Originally Posted by a4swe
Excuse me, that should be

$\displaystyle y=e^{ax}cos(bx)$

The basic idea is to keep differentiating, and at each stage substitute for
complicated expression simpler ones base on what you already know.

Finally you should arrive at an equation of the required form, then you can
equate coefficients between the given DE and what you have found from
repeated differentiateion to get some algebraic equations for a and b.

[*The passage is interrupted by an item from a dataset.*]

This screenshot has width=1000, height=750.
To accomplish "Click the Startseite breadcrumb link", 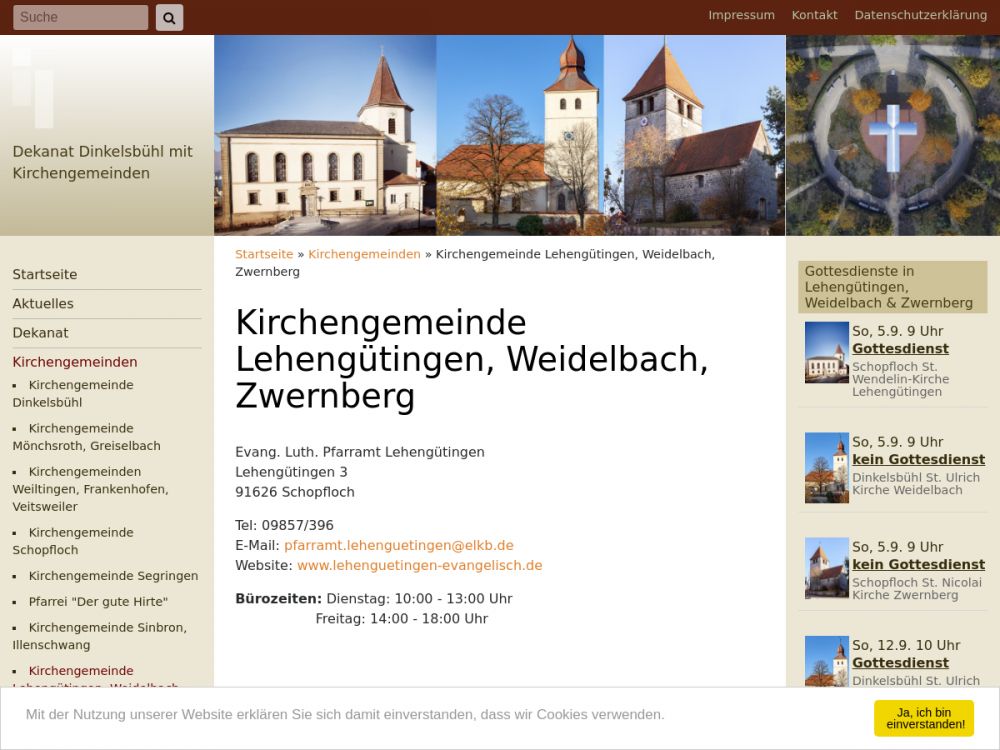I will [x=264, y=254].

(You will need to check the algebra in what follows)

If:

$\displaystyle y=e^{ax}\cos(bx)$

Then:

$\displaystyle y'=ae^{ax}\cos(bx)- be^{ax}\sin{bx} $$\displaystyle =a y - be^{ax}\sin{bx} , and so: \displaystyle y''=a y' - bae^{ax}\sin{bx} -b^2e^{ax}\cos(bx)$$\displaystyle =ay'-b^2y- bae^{ax}\sin{bx}=ay'-b^2y+ay'-a^2y$,

hence:

$\displaystyle y''=2ay'-(a^2+b^2)y$

so:

$\displaystyle y'''=2ay''-(a^2+b^2)y'=4a^2y'-2a(a^2+b^2)y-(a^2+b^2)y$

which you should now rearrange into the form $\displaystyle y'''+Ay'+By=0$ then equate
coefficients with the given form to get the algebraic equations for $\displaystyle a$ and
$\displaystyle b$.

RonL
• Aug 31st 2006, 04:46 AM
a4swe
Thank you very much, this helps a lot.
• Aug 31st 2006, 04:47 AM
ThePerfectHacker
Quote:

Originally Posted by a4swe
If $\displaystyle y=e^{ax}cos(bx)$ and $\displaystyle y'''+2y'+3y=0$ what is a and b?
That is the problem to solve and I don't even know what to do.
Can anyone help me out a little and give me a suggestion or two for the solution of this one?

Here is another way.
Since this is a homogenous linear differencial equation of order three with constand coefficients look at the charachachteriistic polynomial.
---
$\displaystyle k^3+2k+3=0$
Trivially, $\displaystyle k=-1$ is a solution.
Synthetic division,
$\displaystyle k^3+2k+3\div k+1=k^2-k+3$
The solution of,
$\displaystyle k^2-k+3=0$ are,
$\displaystyle k=\frac{1}{2}\pm i\frac{\sqrt{11}}{2}$
Therefore the general solution of this differential equation is,
$\displaystyle C_1e^{-x}+C_2e^{1/2 x}\sin \left( \frac{\sqrt{11}}{2} x\right)+C_3e^{1/2 x}\cos \left( \frac{\sqrt{11}}{2} x\right)$
The particular solution you have is when $\displaystyle C_1=C_3=0,C_2=1$
Thus,
$\displaystyle e^{1/2 x}\sin \left( \frac{\sqrt{11}}{2} x \right)=e^a \sin (bx)$
Thus,
$\displaystyle a=1/2 \mbox{ and }b=\frac{\sqrt{11}}{2}$